Pernicious anemia
Read the statement below and respond.
In your response discuss other potential therapies available for this individual. Explain the patho physiology behind the development of this type of anemia.
Anemia is defined as a “…reduction in the total circulating red cell mass or a decrease in the quality of hemoglobin” (McCance & Huether, 2019 p.926). There are several causes of anemia including “…blood loss, impaired erythrocyte production, increased erythrocyte destruction, or a combination of these factors” ( McCance & Huether, 2019, p. 926). There are also several different types of anemia including megaloblastic, which can be further broken down to pernicious anemia and folate deficiency anemia.

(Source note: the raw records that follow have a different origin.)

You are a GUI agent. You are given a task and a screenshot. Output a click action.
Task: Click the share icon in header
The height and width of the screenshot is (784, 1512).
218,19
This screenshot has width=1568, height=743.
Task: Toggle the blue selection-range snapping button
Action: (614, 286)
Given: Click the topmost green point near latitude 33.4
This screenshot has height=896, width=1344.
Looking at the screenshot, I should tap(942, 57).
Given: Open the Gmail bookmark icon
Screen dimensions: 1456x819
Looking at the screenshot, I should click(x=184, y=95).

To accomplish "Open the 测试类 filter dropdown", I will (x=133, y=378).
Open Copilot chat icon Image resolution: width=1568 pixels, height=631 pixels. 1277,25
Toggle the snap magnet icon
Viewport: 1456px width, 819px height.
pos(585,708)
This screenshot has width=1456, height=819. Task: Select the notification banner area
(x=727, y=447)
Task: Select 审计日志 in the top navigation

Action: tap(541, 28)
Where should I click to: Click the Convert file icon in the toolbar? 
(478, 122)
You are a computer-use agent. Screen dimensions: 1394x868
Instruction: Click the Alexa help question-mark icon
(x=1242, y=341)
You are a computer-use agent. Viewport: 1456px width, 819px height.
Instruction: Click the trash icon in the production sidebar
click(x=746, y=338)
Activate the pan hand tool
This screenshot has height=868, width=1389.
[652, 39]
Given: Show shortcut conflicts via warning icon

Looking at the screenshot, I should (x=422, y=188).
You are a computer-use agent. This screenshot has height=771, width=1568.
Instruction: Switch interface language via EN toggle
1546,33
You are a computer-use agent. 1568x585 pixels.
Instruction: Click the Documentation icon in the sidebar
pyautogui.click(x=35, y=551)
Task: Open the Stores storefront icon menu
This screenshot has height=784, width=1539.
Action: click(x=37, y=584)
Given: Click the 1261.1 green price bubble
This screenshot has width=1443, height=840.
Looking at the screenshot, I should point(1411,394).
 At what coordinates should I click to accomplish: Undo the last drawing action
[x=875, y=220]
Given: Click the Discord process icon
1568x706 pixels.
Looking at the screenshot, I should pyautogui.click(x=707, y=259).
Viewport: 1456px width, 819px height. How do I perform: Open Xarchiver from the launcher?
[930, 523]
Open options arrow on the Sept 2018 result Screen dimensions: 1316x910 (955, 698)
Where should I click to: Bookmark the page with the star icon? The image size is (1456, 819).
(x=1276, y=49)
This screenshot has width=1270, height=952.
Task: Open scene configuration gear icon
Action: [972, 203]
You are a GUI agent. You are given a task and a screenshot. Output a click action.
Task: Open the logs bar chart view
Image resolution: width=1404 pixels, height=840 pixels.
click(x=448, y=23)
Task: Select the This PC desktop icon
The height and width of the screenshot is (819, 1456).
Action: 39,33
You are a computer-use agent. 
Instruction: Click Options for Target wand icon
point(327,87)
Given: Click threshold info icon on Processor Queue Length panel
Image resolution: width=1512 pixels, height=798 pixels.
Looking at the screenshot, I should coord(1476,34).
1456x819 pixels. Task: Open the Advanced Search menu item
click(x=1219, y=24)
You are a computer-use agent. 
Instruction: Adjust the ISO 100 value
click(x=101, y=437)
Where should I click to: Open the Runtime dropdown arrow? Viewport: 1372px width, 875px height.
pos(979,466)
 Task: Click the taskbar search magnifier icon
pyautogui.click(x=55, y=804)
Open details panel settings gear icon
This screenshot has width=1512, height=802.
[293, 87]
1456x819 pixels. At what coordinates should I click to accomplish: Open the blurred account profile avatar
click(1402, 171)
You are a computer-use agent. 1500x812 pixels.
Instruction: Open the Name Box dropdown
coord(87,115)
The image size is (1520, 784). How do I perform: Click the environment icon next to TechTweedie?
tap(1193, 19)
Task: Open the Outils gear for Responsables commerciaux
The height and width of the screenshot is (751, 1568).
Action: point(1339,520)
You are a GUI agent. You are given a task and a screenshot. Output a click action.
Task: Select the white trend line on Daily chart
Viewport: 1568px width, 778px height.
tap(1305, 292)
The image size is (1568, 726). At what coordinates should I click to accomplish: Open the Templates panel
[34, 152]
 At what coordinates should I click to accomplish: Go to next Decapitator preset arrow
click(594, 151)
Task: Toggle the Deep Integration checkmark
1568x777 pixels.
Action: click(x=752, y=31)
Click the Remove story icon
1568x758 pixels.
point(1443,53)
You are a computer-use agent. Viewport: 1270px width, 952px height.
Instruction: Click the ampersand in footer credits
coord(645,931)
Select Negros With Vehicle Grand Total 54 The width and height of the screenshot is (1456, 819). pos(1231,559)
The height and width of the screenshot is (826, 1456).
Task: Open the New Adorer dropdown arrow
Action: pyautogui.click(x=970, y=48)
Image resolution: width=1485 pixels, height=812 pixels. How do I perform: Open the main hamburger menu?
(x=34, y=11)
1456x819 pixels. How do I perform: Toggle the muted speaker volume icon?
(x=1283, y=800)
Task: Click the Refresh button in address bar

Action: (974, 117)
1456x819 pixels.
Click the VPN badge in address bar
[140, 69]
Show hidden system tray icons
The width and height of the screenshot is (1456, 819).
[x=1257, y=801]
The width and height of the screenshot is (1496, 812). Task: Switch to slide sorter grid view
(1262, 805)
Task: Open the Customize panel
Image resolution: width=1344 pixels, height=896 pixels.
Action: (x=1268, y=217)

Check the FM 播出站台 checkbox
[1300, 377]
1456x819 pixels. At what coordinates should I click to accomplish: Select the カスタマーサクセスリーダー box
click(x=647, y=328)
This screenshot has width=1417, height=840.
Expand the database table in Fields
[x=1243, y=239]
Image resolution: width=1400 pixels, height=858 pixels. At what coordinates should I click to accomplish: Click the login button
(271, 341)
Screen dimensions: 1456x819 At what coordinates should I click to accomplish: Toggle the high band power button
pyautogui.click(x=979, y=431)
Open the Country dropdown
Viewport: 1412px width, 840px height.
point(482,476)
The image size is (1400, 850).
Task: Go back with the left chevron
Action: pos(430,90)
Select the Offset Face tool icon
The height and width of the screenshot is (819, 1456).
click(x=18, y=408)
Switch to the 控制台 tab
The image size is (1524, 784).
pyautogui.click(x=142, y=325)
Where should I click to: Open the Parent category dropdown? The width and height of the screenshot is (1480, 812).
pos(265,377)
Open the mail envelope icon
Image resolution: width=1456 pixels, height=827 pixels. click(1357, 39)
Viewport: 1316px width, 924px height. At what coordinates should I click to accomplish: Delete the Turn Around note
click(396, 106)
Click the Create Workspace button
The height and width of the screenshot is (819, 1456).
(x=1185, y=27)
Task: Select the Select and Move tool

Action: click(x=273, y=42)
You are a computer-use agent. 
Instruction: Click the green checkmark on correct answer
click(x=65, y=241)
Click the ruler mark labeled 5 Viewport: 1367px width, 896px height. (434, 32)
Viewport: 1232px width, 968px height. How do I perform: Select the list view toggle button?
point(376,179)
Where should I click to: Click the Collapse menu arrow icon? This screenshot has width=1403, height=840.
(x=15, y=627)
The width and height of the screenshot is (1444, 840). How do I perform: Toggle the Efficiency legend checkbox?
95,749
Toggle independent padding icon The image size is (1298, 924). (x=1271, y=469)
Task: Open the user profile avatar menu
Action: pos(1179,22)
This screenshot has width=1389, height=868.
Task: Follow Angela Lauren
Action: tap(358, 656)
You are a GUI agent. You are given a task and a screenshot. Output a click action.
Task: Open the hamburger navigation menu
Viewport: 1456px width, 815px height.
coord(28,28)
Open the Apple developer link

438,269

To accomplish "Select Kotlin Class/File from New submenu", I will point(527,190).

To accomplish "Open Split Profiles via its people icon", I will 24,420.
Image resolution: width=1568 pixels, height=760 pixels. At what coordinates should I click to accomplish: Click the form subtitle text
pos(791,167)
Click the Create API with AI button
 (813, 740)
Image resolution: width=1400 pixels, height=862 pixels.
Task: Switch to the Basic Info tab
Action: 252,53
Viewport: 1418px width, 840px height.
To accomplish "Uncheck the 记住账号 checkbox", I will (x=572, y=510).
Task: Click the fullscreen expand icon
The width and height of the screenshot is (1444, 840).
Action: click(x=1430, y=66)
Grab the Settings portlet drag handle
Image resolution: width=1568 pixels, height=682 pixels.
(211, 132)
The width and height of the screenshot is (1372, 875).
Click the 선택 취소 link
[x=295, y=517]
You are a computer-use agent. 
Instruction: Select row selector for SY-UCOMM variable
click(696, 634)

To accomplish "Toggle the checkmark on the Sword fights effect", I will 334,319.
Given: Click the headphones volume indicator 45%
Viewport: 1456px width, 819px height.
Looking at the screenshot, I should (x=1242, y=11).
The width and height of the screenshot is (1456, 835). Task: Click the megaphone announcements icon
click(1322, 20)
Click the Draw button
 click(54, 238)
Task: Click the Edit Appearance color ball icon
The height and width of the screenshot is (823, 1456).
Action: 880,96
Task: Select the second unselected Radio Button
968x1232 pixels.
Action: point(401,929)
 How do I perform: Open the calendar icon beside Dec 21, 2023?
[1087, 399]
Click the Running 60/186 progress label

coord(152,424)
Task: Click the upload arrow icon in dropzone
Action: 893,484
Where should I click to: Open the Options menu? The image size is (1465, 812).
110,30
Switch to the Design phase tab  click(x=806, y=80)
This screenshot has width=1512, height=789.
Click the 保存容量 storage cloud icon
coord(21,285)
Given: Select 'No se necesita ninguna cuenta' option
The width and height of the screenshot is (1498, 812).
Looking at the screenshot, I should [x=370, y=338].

In pernicious anemia, there is an absence of intrinsic factor, “…which is required for vitamin B12 uptake from the gut” (McCance & Huether, 2019, p. 932).
Intrinsic factor, or IF, is the “…protein transporter necessary for absorption of vitamin B12 in the intestine” (McCance & Huether, 2019, p. 932).
Research has shown that being female, of advanced age, and from Northern European countries increased the risk of developing pernicious anemia.
Many of the women diagnosed “…have prematurely grey hair and blue eyes, have blood group A and may develop or have already developed other autoimmune disorders, including vitiligo, thyroid disease such as autoimmune thyroiditis and hypothyroidism and Addison’s disease” (Gilbert, 2017). This condition is also frequently associated with polyendocrinopathy, “…a cluster of autoimmune diseases of endocrine organs” (McCance & Huether, 2019, p. 932) such as type 1 diabetes, Graves disease, myasthenia gravis, and Hashimoto thyroiditis. Other risk factors include smoking, excessive alcohol intake, pregnancy, and surgical removal of sections of the stomach.
Symptoms of pernicious anemia are often gradual and include “…lethargy, paraesthesis in the extremities, especially the feet, muscle weakness, depression, problems with memory, understanding and judgement, difficulty in gait, and visual disturbances” (Gilbert, 2017). Treatment for this condition includes “…lifelong therapy with replacement B12” (Gilbert, 2017).
This is generally achieved via intramuscular injections that start frequently and gradually decrease as levels stabilize. After stabilization of levels, some patients may be transitioned to oral B12 supplementation, but risks associated with this course of treatment include poor compliance and an increased risk for improper absorption.